A phase 3 trial of Valneva’s chikungunya vaccine candidate has induced protection in 98.5% of participants, exceeding the level needed for the FDA to accept an application for review and cementing the biotech’s lead over Merck in the race to develop a product to prevent the viral disease.
Valneva went into the clinical trial aiming to show a single dose of the vaccine, VLA1553, induced protection in at least 70% of participants, a threshold set with the FDA. Of the 268 subjects tested, 264 had protective neutralizing antibody titers against the virus 28 days after receiving the vaccine, resulting in a protection rate of 98.5%. The rates were similar in elderly and younger participants.
The safety analysis included 3,082 subjects. Valneva said 1.6% of subjects reported severe adverse events, typically fever. Around half of the participants experienced milder adverse events, with more than 20% of subjects suffering headache, fatigue and muscle pain.

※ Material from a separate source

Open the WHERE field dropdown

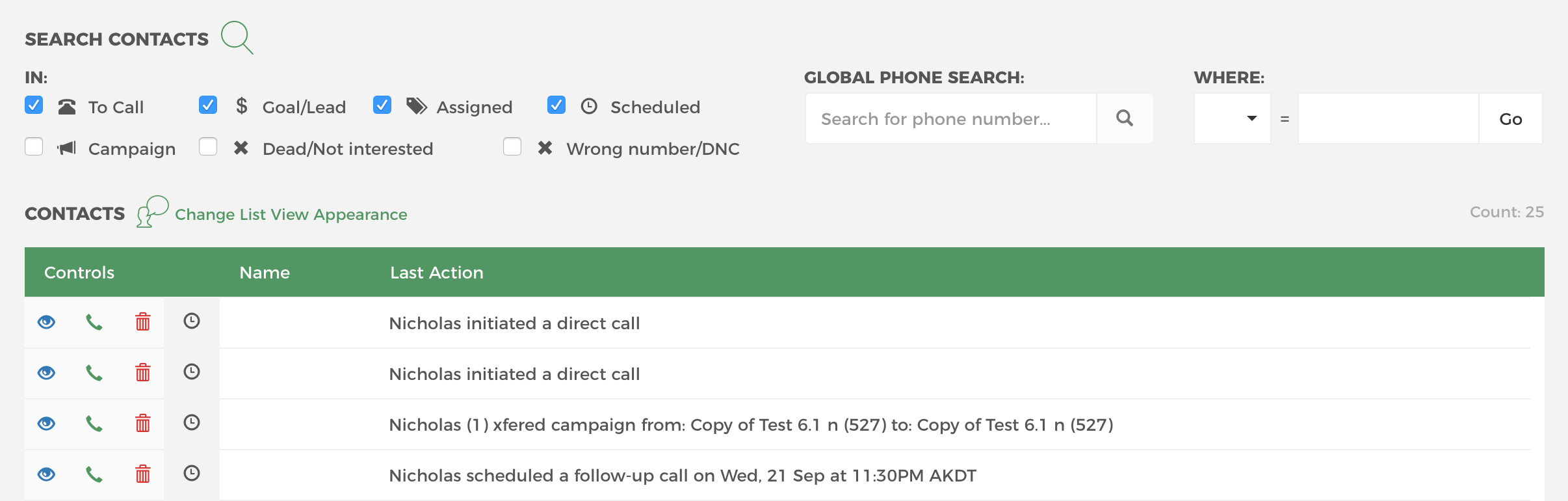coord(1233,118)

Valneva is now on course to be the first company to win FDA approval for a chikungunya vaccine. Merck, which entered the race through the $366 million takeover of Themis, recently completed a phase 2 trial of its chikungunya vaccine candidate. The study was suspended “due to a clinical stock recovery action” from December 2020 to the completion date in June—never hitting its original enrollment goal.
Emergent BioSolutions is also in the race. In May, Emergent shared two-year persistence data from a phase 2 clinical trial of its vaccine candidate. Emergent plans to start a phase 3 study this year, putting it on the heels of Valneva but likely too far back to beat VLA1553 to market.
The chikungunya race is about more than just first-mover advantage. The FDA is expected to grant a priority review voucher to the first company to win approval for a chikungunya vaccine under a push to incentivize tropical disease R&D. Priority review vouchers now sell for around $100 million.
Once on the market, Valneva sees reasons to think VLA1553 will fare well even if competition arrives from Merck and Emergent. In IPO paperwork filed earlier this year, Valneva said both rival vaccines “face limitations relative to VLA1553,” notably because they “are likely to require multiple shots to reach necessary effectiveness.”